The Shire of Bannockburn was a local government area about 85 km west-south-west of Melbourne, the state capital of Victoria, Australia. The shire covered an area of 702.28 km2, and existed from 1862 until 1994.

==History==

Bannockburn was first incorporated as a road district on 31 October 1862, and became a shire on 30 June 1864. On 15 September 1915, it annexed the Shire of Meredith, which had been created on 30 June 1863, and became a shire on 28 April 1871. Parts of the shire's Steiglitz Riding were severed and annexed to the Shire of Corio's Lara Riding on 31 May 1916.

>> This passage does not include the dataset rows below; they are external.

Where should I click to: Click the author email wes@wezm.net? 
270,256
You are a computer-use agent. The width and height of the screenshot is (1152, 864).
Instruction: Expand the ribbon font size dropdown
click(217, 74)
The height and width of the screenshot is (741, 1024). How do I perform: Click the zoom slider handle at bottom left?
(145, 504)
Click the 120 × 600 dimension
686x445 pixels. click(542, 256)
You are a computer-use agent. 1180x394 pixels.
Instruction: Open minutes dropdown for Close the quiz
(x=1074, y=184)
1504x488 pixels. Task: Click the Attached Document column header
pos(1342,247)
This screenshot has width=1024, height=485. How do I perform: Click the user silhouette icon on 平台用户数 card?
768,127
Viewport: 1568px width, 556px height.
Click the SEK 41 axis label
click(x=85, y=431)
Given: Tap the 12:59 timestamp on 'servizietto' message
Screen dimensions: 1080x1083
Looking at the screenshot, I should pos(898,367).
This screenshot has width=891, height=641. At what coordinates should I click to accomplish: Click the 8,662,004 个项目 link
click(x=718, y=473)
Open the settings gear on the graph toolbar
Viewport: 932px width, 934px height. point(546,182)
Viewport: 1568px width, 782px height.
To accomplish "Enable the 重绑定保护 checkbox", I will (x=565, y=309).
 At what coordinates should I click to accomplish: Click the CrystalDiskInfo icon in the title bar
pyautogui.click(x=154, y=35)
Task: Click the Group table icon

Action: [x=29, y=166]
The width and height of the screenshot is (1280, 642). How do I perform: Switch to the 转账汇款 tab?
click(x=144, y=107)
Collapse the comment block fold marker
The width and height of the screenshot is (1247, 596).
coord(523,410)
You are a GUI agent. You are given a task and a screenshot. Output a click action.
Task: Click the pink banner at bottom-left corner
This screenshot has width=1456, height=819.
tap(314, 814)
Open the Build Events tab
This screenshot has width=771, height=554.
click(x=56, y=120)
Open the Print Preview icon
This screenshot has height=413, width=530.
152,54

On 6 May 1994, the Shire of Bannockburn was abolished, and along with the Shires of Grenville and Leigh, and parts of the Shire of Buninyong, was merged into the newly created Golden Plains Shire.

==Wards==

The Shire of Bannockburn was divided into four ridings, each of which elected three councillors:
- Bannockburn Riding
- Barwon Riding
- Meredith Riding
- Moorabool Riding

==Towns and localities==
- Bamganie
- Bannockburn*
- Batesford
- Durdidwarrah
- Fyansford
- Gheringhap
- Inverleigh
- Lethbridge
- Maude
- Meredith
- Murgheboluc
- Russells Bridge
- Sheoaks
- Steiglitz
- Stonehaven
- Sutherlands Creek
- Woodburn Creek

- Council seat.

==Population==

| Year | Population |
|---|---|
| 1954 | 2,126 |
| 1958 | 2,210* |
| 1961 | 2,200 |
| 1966 | 2,211 |
| 1971 | 2,072 |
| 1976 | 2,365 |
| 1981 | 2,980 |
| 1986 | 3,484 |
| 1991 | 4,320 |

- Estimate in 1958 Victorian Year Book.